Ceux qui ont vu J’ai perdu mon corps n’ont certainement pas oublié la mélancolie dévorante de « La Complainte du soleil » qui planait sur le générique final du film animé de Jérémy Clapin : le morceau fut légitimement césarisé avec la B.O. de Dan Levy en 2020. Le songwriting de Laura Cahen est ainsi : il balaie nos défenses l’air de rien, comme le ferait une rassurante brise de mer, si bien qu’à son écoute, on oublie facilement l’ombre des nuages s’amoncelant à l’horizon.
Avec De l’autre côté, enregistré entre la côte d’Albâtre, le Kent et New York, on se fait à nouveau surprendre par sa pop-folk mi-terrienne mi-astrale. Si la chanteuse née en Lorraine prend soin de nous guider en tressant entre ses chansons des liens thématiques aussi limpides que ses arpèges de guitare (un enchevêtrement d’« astres » et de « fusées », de départs et de retours), c’est pour mieux répandre avec un calme souverain le souffle iodé de sa météo intime tourmentée. Soit le récit d’une passion entre filles sur fond de chaos mondial, amorçant une cavale romantique : ensemble, les deux amantes pourraient foncer jusqu’au précipice.

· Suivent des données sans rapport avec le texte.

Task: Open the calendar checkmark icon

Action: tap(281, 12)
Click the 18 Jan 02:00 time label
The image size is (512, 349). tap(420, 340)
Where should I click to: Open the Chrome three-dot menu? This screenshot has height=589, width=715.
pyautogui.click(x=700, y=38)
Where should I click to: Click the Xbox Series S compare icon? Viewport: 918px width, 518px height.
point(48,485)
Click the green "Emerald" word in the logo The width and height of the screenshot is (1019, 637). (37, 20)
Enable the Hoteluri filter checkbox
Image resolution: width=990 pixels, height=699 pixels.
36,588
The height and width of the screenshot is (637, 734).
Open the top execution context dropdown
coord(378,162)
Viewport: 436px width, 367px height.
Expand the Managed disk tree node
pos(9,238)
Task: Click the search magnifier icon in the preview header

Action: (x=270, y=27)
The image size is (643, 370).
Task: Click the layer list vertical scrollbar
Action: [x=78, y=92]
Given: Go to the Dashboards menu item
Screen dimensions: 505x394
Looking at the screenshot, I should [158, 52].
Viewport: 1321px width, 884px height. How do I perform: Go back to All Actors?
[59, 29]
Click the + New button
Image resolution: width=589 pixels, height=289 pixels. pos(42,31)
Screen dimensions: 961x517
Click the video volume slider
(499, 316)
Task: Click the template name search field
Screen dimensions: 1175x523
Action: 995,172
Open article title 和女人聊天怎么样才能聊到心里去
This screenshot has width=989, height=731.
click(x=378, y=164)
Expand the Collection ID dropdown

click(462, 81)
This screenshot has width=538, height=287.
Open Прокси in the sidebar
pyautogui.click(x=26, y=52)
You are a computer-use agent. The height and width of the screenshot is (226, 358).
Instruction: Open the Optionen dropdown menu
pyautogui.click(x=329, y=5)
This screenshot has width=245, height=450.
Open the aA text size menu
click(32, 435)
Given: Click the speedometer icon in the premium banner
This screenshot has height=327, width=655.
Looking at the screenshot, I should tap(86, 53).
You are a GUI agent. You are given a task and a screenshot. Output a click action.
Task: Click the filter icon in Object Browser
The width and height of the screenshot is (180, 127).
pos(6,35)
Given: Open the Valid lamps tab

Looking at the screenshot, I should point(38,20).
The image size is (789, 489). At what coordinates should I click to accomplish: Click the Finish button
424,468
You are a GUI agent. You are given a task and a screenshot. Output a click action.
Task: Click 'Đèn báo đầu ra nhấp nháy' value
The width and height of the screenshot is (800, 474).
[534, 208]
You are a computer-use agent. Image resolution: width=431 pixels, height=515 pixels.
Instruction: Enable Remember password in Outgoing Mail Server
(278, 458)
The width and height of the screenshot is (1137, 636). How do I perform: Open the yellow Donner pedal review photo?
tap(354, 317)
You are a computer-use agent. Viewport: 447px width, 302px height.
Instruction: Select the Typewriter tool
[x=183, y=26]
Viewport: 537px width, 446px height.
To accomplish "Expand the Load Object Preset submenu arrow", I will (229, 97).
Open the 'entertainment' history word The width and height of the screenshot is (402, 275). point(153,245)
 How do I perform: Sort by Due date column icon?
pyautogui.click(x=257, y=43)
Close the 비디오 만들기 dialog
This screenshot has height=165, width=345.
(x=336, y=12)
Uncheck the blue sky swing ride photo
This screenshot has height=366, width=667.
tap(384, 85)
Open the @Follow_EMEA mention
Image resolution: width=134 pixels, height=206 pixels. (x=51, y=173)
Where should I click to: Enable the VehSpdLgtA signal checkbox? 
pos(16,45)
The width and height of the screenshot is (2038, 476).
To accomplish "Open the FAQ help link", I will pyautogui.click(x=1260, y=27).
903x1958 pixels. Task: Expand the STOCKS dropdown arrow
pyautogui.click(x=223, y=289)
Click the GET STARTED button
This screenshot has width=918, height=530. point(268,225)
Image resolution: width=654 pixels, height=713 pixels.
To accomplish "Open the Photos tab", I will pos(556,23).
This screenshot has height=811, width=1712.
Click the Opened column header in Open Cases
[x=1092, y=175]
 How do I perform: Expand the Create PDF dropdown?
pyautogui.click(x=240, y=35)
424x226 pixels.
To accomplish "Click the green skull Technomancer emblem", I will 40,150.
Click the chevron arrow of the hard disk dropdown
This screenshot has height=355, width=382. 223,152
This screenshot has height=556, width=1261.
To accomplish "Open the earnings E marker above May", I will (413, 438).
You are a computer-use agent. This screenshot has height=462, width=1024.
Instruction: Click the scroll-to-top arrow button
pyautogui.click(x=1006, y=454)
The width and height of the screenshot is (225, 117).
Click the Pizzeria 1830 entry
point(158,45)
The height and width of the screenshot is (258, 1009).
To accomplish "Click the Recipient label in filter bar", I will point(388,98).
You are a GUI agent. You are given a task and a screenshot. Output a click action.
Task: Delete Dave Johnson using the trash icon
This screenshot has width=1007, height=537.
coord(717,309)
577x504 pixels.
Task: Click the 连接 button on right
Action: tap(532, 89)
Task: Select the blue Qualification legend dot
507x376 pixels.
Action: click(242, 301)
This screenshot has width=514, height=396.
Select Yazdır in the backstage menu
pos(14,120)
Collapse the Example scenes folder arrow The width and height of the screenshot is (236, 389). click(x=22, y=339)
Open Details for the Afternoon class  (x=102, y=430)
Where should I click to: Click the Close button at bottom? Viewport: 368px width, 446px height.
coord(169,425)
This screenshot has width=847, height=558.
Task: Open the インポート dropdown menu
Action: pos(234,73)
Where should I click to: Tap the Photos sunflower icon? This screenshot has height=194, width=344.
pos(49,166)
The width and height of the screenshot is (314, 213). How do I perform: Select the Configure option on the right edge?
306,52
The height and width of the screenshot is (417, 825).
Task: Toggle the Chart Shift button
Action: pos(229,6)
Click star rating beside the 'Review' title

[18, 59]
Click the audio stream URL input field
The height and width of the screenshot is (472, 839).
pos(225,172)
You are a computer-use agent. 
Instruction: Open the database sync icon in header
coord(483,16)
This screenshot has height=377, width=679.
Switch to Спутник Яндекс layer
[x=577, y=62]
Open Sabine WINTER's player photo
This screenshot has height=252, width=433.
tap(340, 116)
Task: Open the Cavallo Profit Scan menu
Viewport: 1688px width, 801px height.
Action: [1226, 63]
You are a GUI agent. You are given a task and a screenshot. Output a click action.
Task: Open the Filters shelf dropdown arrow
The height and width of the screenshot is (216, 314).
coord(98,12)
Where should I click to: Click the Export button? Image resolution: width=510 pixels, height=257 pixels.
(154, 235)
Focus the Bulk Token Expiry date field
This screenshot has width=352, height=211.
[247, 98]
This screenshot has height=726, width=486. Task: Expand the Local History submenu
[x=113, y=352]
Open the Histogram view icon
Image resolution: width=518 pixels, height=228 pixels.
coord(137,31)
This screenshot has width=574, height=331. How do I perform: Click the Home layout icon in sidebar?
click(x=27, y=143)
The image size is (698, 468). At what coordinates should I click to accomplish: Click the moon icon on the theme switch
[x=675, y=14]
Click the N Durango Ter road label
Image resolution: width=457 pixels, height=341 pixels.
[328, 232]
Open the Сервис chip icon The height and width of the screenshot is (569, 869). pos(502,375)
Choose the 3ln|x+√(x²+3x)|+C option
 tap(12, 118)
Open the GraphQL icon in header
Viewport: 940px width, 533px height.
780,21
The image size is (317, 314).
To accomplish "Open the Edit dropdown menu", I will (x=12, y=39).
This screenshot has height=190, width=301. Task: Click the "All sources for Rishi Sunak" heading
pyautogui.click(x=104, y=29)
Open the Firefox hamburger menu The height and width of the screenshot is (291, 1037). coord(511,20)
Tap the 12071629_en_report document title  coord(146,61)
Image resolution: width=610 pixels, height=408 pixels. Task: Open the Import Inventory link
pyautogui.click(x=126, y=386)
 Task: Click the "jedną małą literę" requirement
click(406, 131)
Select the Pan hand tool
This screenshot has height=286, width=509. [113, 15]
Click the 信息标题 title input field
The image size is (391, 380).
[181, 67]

On pense à Thelma et Louise mais scrutées par Kelly Reichardt : comme la réalisatrice de Certaines Femmes, Cahen se montre attentive aux humeurs de la nature, aux récits atemporels captés en analogique. Alors qu’au loin les techno-oligarques mesurent virilement leurs fusées, la Française préfère écouter rire les mouettes. Elle invoque l’amour et les forêts dans un quasi-murmure, avec à chaque variation vocale un effet décuplé : sa façon fine d’attiser les soleils restants.